#Unexpected behaviour when using buffer_reference to modify a vec4, then access a single component

30 messages · Page 1 of 1 (latest)

copper goblet
#

I would like some input on how to solve this issue I'm having - whether I'm doing something wrong or this issue needs to be filed with some upstream project, but if that were the case I have no idea who I should report the bug to.

When using buffer references like in the small GLSL compute shader I shared with this post, I'm getting different results on NVIDIA and other devices, all tested on Linux (Debian 11). So far, only NVIDIA outputs the expected result.
On Intel, llvmpipe, and AMD, all single-component reads always return the .x component, so the printed result is: x=11, y=11, z=11, w=11, instead of the expected: x=11, y=22, z=33, w=44.

The erroneous behaviour is quite strange and specific, and makes no sense to me. For instance, outputting .zz instead of .z returns the expected value. And if the Vector is set before the TestRef function call instead of inside, the output is as expected.

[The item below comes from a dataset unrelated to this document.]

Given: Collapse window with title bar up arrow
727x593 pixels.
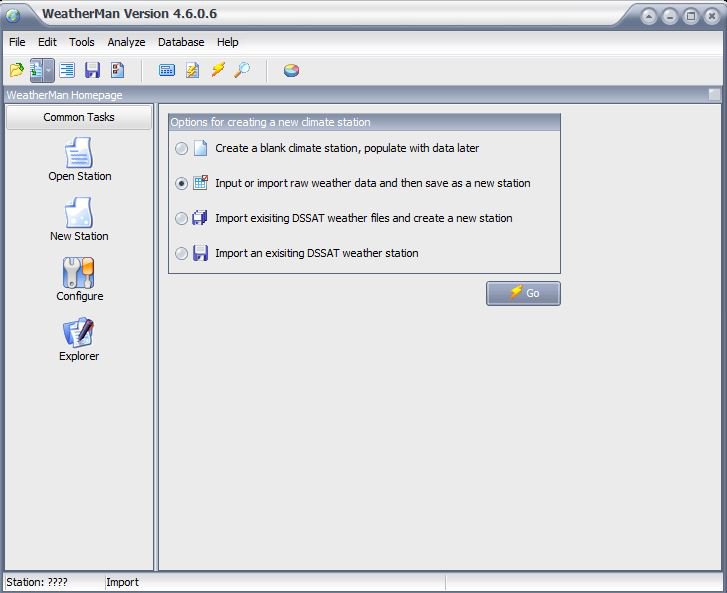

I'm on Vulkan 1.3.268.0. There's no validation warning or error that I can see.
Since all those drivers except NVIDIA behave the same, it seems likely I'm doing something wrong somewhere, but I have not found what.
This happens across two different physical machines, one AMD and one Intel/NVIDIA, both on Debian. I haven't tried on other OSes yet.
This also happens on both my main project and this minimal repro, with quite different characteristics in the general setup (I'm not using push constants to send the address on my main project for instance but a storage buffer, but the result is the same).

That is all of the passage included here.